**What is required**
The answer must be the number of lines in the listing below that contain "computer", and nothing else.

:: Provided entries

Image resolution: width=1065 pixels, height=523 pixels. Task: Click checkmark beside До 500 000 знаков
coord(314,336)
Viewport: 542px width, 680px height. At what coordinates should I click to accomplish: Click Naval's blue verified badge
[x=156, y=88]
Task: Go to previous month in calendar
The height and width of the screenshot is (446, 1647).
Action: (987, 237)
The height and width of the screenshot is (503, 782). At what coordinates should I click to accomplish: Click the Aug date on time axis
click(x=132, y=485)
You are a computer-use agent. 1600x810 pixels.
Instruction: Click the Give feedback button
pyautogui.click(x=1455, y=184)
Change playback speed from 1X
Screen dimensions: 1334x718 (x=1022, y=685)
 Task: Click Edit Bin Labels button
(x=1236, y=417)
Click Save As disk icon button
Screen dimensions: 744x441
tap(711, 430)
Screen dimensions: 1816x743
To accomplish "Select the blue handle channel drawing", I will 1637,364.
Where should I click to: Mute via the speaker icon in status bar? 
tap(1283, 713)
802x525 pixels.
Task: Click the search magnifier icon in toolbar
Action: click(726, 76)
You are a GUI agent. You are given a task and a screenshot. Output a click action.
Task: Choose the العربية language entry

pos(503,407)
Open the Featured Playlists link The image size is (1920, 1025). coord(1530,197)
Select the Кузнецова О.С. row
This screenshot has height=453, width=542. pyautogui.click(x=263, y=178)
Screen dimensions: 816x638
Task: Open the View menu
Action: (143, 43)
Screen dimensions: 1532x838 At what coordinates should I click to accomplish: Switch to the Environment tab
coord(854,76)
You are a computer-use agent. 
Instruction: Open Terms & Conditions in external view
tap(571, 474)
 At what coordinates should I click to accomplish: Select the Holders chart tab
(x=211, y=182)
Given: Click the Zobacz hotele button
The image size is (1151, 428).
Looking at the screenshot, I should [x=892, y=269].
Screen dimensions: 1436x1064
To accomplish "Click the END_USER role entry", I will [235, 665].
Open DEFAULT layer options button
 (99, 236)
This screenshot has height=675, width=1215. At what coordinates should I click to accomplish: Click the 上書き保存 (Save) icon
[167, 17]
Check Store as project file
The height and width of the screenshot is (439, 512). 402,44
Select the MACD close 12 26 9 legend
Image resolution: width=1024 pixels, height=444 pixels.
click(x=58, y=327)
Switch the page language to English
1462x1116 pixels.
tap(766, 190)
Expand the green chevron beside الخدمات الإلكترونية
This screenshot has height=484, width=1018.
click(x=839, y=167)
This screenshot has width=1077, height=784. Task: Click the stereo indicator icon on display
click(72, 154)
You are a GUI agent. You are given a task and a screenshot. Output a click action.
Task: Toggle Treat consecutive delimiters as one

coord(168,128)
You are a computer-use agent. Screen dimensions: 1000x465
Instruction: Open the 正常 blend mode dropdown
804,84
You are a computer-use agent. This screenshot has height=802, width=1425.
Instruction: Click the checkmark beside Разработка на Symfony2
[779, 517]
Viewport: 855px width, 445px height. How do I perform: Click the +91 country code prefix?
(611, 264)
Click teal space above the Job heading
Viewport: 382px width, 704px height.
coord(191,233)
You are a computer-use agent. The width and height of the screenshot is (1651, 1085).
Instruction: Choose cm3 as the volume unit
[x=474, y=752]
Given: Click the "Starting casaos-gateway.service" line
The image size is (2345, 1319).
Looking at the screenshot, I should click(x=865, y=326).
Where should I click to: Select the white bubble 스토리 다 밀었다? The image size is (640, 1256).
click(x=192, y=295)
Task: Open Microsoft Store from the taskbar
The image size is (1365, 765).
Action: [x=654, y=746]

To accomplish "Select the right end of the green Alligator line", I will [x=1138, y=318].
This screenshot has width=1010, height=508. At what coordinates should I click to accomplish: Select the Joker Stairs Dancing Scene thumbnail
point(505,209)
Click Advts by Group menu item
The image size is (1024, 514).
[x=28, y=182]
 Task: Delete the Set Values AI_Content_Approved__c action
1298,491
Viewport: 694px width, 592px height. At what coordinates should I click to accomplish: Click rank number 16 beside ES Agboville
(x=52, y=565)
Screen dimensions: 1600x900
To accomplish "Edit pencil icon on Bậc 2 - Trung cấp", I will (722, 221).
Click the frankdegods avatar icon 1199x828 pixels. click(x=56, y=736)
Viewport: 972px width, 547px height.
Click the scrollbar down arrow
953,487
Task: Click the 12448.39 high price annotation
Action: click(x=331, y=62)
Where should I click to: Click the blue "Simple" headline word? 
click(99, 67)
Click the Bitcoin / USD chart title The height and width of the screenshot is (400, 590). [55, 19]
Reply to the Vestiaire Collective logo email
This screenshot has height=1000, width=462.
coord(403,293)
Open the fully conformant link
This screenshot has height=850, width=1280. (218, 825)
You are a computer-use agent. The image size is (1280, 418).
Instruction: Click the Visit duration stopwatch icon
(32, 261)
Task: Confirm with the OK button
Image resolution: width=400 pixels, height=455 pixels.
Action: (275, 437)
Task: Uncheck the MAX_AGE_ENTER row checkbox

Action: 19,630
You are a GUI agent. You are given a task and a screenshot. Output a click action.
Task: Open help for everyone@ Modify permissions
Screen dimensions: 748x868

::::

**Task result**
6